### PROBLEM STATEMENT
Take the records below and print them verbatim up to and including the line that carries "The height and width of the screenshot is (688, 1000).".

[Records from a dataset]
* * * * *

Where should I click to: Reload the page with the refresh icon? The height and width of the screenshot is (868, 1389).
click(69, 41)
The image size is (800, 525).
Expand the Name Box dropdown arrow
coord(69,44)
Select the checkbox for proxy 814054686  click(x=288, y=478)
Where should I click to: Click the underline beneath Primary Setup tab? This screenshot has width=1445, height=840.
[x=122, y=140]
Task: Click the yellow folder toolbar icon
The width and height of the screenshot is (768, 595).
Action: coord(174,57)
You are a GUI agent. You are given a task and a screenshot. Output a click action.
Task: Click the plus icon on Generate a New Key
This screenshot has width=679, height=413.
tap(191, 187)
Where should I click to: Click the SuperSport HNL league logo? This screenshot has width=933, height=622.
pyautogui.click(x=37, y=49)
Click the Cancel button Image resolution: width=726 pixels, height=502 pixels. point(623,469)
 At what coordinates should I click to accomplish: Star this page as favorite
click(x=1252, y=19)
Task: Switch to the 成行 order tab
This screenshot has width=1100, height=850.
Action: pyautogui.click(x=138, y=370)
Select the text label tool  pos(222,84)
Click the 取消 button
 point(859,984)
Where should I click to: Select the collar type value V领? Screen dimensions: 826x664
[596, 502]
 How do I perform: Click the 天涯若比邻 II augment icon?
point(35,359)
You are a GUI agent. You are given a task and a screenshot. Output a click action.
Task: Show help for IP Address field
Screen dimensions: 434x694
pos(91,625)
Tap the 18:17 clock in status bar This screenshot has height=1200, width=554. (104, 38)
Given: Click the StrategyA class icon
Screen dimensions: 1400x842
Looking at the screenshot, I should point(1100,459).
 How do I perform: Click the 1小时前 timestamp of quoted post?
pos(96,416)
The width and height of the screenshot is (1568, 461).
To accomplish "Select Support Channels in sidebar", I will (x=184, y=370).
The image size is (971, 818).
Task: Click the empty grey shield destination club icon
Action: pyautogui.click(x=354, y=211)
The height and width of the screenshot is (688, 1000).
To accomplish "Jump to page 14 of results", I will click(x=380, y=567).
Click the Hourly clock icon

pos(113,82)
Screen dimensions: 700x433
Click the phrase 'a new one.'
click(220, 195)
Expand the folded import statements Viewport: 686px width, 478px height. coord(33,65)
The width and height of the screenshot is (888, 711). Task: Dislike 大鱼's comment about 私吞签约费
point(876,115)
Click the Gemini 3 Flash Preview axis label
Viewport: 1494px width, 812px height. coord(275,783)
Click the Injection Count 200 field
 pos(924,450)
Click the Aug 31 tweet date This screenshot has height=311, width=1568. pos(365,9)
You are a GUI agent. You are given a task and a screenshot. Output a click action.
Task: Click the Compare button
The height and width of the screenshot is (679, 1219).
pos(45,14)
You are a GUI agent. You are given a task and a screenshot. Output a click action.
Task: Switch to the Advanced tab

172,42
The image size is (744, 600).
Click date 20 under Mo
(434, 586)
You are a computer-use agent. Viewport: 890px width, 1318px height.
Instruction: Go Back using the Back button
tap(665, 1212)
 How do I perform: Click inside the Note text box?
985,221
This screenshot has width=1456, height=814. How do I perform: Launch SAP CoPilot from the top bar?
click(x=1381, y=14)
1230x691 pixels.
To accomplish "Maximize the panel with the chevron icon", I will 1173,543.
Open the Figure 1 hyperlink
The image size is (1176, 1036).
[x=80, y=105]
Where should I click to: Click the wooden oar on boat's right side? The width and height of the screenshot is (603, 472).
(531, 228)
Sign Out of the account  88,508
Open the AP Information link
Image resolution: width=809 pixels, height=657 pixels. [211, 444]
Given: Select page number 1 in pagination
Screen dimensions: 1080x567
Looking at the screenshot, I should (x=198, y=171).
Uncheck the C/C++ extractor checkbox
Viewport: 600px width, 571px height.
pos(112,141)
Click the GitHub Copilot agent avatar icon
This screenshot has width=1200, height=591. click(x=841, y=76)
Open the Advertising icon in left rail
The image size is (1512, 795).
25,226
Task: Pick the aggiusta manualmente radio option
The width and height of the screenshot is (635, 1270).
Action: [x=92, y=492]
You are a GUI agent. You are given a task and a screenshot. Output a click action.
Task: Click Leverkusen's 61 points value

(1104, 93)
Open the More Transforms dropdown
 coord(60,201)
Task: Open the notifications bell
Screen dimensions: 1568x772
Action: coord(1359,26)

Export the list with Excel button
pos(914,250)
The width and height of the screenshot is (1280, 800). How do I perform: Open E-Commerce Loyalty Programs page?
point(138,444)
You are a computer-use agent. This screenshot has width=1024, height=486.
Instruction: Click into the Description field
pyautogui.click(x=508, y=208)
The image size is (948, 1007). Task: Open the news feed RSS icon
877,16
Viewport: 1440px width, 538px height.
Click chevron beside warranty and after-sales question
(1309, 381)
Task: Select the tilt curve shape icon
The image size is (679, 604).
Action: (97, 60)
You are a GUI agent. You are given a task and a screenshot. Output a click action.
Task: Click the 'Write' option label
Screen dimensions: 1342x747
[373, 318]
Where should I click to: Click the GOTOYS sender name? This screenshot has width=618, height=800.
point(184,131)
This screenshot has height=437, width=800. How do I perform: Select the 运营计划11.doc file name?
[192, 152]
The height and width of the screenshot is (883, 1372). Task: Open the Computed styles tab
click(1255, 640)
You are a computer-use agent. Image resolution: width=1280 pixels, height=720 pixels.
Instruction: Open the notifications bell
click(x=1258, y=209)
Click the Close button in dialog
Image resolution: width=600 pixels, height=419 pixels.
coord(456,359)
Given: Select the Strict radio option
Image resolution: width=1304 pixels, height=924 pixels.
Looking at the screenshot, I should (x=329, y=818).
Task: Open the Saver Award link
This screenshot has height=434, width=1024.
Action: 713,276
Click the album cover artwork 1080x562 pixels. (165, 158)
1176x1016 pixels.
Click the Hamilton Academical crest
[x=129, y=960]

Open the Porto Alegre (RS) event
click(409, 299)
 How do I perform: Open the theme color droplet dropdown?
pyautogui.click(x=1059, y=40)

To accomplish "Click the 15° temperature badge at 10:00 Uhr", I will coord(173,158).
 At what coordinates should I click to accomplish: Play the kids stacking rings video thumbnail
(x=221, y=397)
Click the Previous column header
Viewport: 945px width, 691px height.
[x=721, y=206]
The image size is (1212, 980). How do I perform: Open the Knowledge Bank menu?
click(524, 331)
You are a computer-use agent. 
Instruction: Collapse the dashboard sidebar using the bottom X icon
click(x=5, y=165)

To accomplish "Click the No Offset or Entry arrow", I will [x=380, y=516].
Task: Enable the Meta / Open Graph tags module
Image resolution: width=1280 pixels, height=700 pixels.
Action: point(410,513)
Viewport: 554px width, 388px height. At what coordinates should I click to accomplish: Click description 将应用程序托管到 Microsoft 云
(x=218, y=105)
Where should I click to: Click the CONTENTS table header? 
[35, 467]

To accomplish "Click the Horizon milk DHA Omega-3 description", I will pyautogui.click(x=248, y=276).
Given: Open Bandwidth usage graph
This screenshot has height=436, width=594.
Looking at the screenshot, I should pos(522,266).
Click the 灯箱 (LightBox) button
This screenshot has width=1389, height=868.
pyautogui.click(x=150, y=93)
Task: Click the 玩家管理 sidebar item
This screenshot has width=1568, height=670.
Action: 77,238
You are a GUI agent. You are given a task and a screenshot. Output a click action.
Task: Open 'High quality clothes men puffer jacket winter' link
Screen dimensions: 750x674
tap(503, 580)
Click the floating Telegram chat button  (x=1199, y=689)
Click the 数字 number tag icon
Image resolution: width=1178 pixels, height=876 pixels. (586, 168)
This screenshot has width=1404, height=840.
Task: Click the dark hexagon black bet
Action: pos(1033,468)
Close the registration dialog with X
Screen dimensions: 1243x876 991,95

* * * * *

### THE COMPLETED TASK
Where should I click to: Reload the page with the refresh icon? The height and width of the screenshot is (868, 1389).
click(69, 41)
The image size is (800, 525).
Expand the Name Box dropdown arrow
coord(69,44)
Select the checkbox for proxy 814054686  click(x=288, y=478)
Where should I click to: Click the underline beneath Primary Setup tab? This screenshot has width=1445, height=840.
[x=122, y=140]
Task: Click the yellow folder toolbar icon
The width and height of the screenshot is (768, 595).
Action: coord(174,57)
You are a GUI agent. You are given a task and a screenshot. Output a click action.
Task: Click the plus icon on Generate a New Key
This screenshot has width=679, height=413.
tap(191, 187)
Where should I click to: Click the SuperSport HNL league logo? This screenshot has width=933, height=622.
pyautogui.click(x=37, y=49)
Click the Cancel button Image resolution: width=726 pixels, height=502 pixels. point(623,469)
 At what coordinates should I click to accomplish: Star this page as favorite
click(x=1252, y=19)
Task: Switch to the 成行 order tab
This screenshot has width=1100, height=850.
Action: pyautogui.click(x=138, y=370)
Select the text label tool  pos(222,84)
Click the 取消 button
 point(859,984)
Where should I click to: Select the collar type value V领? Screen dimensions: 826x664
[596, 502]
 How do I perform: Click the 天涯若比邻 II augment icon?
point(35,359)
You are a GUI agent. You are given a task and a screenshot. Output a click action.
Task: Show help for IP Address field
Screen dimensions: 434x694
pos(91,625)
Tap the 18:17 clock in status bar This screenshot has height=1200, width=554. (104, 38)
Given: Click the StrategyA class icon
Screen dimensions: 1400x842
Looking at the screenshot, I should point(1100,459).
 How do I perform: Click the 1小时前 timestamp of quoted post?
pos(96,416)
The width and height of the screenshot is (1568, 461).
To accomplish "Select Support Channels in sidebar", I will (x=184, y=370).
The image size is (971, 818).
Task: Click the empty grey shield destination club icon
Action: pyautogui.click(x=354, y=211)
The height and width of the screenshot is (688, 1000).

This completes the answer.